Behind the scenes this looks a bit messy, and it can be difficult to parse. Furigana entries use ruby characters, a web standard element that behaves as an annotation of sorts for logographic characters. For more information on the ruby specifications, please see the W3C documentation page. The following is an example of Tsuki no Yo viewed as HTML.

Parsing Aozora Texts

Molly Des Jardin, Japanese Studies Librarian at the University of Pennsylvania, has written a script in Python that will automatically strip the ruby characters from a text. This script and additional resources for Japanese language analysis can be found on her Japanese Text Analysis library guide. In order to run this script you will need Python installed on your computer, and in addition you will need to install the following dependencies: BeautifulSoup & TinySegmenter. If you are new to Python, make sure to install the pip tool, thereafter you can install the two libraries from the terminal as such:

pip install beautifulsoup4

pip install tinysegmenter

import os
import glob 
import sys
from bs4 import BeautifulSoup
from tinysegmenter import *

for filename in glob.iglob('*.html'):

# Remove ruby and <rt> <rp> tags from text

with open(filename, 'r') as f:
input = f.read()
print filename

soup = BeautifulSoup(input)
tagname = 'rt'
for tag in soup.findAll(tagname):
tag.extract()

tagname = 'rp'
for tag in soup.findAll(tagname):
tag.extract()

tagname = 'span'
for tag in soup.findAll(tagname):
tag.extract()
nonruby = unicode(soup)

# Remove all HTML tags and attributes, then write the file to (filename).txt

nonruby = re.sub('<[^<]+?>', '', nonruby)

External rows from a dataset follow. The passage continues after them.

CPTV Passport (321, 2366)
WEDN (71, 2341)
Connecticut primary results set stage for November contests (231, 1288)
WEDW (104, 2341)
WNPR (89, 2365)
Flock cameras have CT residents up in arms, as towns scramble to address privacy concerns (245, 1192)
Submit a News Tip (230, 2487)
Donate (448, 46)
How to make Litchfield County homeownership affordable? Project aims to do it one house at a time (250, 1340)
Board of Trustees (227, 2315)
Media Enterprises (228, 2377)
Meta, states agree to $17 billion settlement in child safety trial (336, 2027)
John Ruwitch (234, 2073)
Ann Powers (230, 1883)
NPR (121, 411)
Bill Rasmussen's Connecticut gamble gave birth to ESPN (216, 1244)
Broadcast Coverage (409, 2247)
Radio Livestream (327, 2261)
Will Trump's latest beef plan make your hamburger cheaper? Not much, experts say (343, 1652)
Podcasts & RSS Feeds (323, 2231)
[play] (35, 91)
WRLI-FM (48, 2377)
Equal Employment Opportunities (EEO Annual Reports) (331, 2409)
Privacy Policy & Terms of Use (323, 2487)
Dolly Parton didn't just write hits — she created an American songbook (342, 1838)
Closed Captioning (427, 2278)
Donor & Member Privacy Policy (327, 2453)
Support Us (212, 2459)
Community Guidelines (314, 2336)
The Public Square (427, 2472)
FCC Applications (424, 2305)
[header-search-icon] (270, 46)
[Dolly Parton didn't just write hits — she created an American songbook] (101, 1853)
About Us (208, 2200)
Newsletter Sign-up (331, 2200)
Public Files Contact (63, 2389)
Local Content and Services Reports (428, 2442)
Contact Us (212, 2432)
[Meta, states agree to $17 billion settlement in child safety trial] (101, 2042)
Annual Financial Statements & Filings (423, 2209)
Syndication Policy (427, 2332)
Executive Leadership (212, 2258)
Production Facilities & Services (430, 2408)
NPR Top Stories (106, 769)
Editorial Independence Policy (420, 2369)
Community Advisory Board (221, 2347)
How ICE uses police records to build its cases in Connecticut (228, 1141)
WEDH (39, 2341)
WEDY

segmenter = TinySegmenter() 

tokenized = segmenter.tokenize(nonruby)
tokenized = tokenized[0:(tokenized.index(u'底本'))-1]

tokenized = ' '.join(tokenized)

file = open(filename + '.txt', 'w')
file.write(tokenized.encode('utf-8'))
file.close()

Running Molly’s script is quite simple: place the file into a folder containing the HTML files of each story you would like to parse. From the terminal, simply execute the following command:

python rubydetokenize.py

Please note that this script was designed for Python 2, but can be converted for Python 3 by making small changes to the code (notably, changing the print statements). The script will iterate through the various files to remove all HTML tags and ruby annotations, and will output them as text files with only the text of the story remaining.

Before (tsuki_no_yo.html):

After (tsuki_no_yo.txt):

In order for this script to work correctly on Tsuki no Yo, it was first necessary to add a few lines of additional code. The reason for this is because there is a language usage note made within the text itself, and represented as an HTML <span> element that the script does not originally scan for:

The following code was added to the original script to target any HTML elements called “span,” thereby removing the language usage note entirely. While working with various stories you may discover that there are internal inconsistencies that require you to target specific HTML elements that causing the script to either break or parse incorrectly.

tagname = 'span'
    for tag in soup.findAll(tagname):
    tag.extract()

You may also notice that the script tokenizes words, meaning it attempts to group words based on common lexical patterns in Japanese. This work is done by TinySegmentor, one of many parsing tools for East Asian languages. Another useful parsing tool is MeCab, which also works with Python. No parser is 100% accurate (at least not yet), especially for stories within the Aozora database which may contain antiquated morphological patterns that are no longer in use.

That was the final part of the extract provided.